例え話をひとつ。TLS は「封蝋(ふうろう)をした封筒」だと思ってください。手紙を封筒に入れて、蝋で封をして、宛先まで運ぶ。運送業者は封筒を運ぶだけで、中身は読めません。封を開けられるのは、正しい相手だけです。
「終端する」ってどういうこと?
では terminate、終端とは何か。さっきの封筒の例で言えば、どこで封を開けるかという話です。
普通は、宛先の相手が自分で封を開けます。差出人から受取人まで、ずっと封がされたまま。これが「エンドツーエンドで暗号化されている」状態です。

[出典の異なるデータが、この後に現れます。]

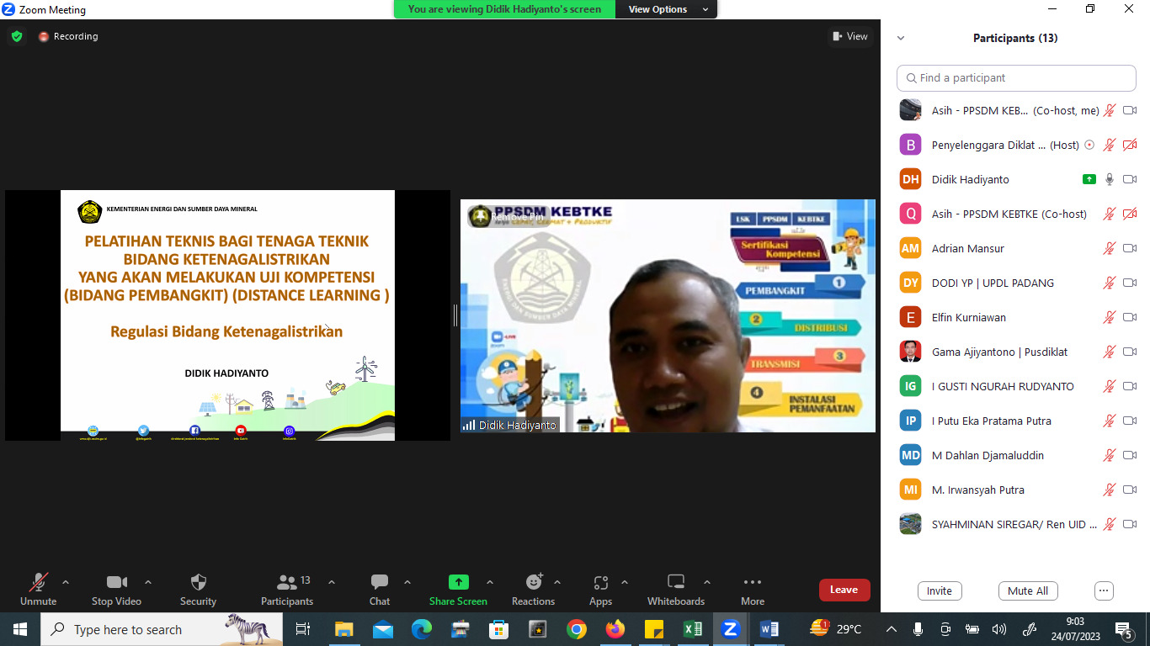Viewport: 1150px width, 646px height.
Task: Unmute the microphone
Action: tap(38, 589)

ところが会社のオフィスだと、こんな運用がありえます。「郵便物はいったん受付で開封して、中身を確認してから各部署に配る」。受付が封を開ける役目を引き受けているわけです。これがまさにTLS終端のイメージ。通信が最終的な目的地に着く前に、途中の装置(プロキシやロードバランサ、ファイアウォールなど)が暗号を解いて中身を見られる状態にすることを指します。
終端しない場合
暗号化されたまま相手のサーバーまで届く。途中の機器は中身を読めない。プライバシーは高いが、途中で内容チェックはできない。
終端する場合
途中の機器がいったん暗号を解く。ウイルスチェックやアクセス制御など、内容を見た上での処理ができる。その分、途中の機器を信頼する必要がある。
なぜこんな設定が必要になるのか
「わざわざ暗号を解くなんて危なくない?」と思うかもしれません。実際その通りで、好き好んでやることではありません。でも企業のネットワークでは、セキュリティ製品が「社員が外部に何を送っているか」をチェックするために、あえてTLSを終端する構成がよく使われます。いわゆる社内プロキシですね。
この構成の下で開発ツールを動かすと、困ったことが起きます。ツール側から見ると「相手のサーバーの証明書」ではなく「社内プロキシが差し替えた証明書」が返ってくるので、「これは本物のサーバーじゃないぞ」と警告を出して接続を拒否してしまうことがあるんです。自宅では動くのに会社のPCだと繋がらない、というトラブルの典型パターンがこれ。
network.tlsTerminate のような名前の設定は、こうした「途中でTLSが終端される環境」を前提に、ツールの振る舞いを調整するためのものだと読み取れます。
触るときに気をつけたいこと
TLS まわりの設定は、便利さとセキュリティのトレードオフになりがちです。「エラーが出たからとりあえず検証を緩める」という対処は、たしかにその場は動くようになりますが、通信の安全性を下げていることは意識しておいたほうがいい。
特に自宅や公共Wi-Fiのように、途中に信頼できるプロキシが存在しない環境で検証を緩めると、本来防げたはずの盗聴や改ざんのリスクを自分で開けてしまうことになります。会社の情報システム部門が用意した環境で、その指示に従って設定する、というのが基本線です。
正直に言うと、この手の設定はエラーメッセージに追い詰められて慌てて触ることが多いんですが、そういうときこそ「今、自分は何を許可しようとしているのか」を一度言葉にしてみるといいです。「途中の機器が通信の中身を読める状態を受け入れる」——そう言い換えて納得できるなら、進めて問題ありません。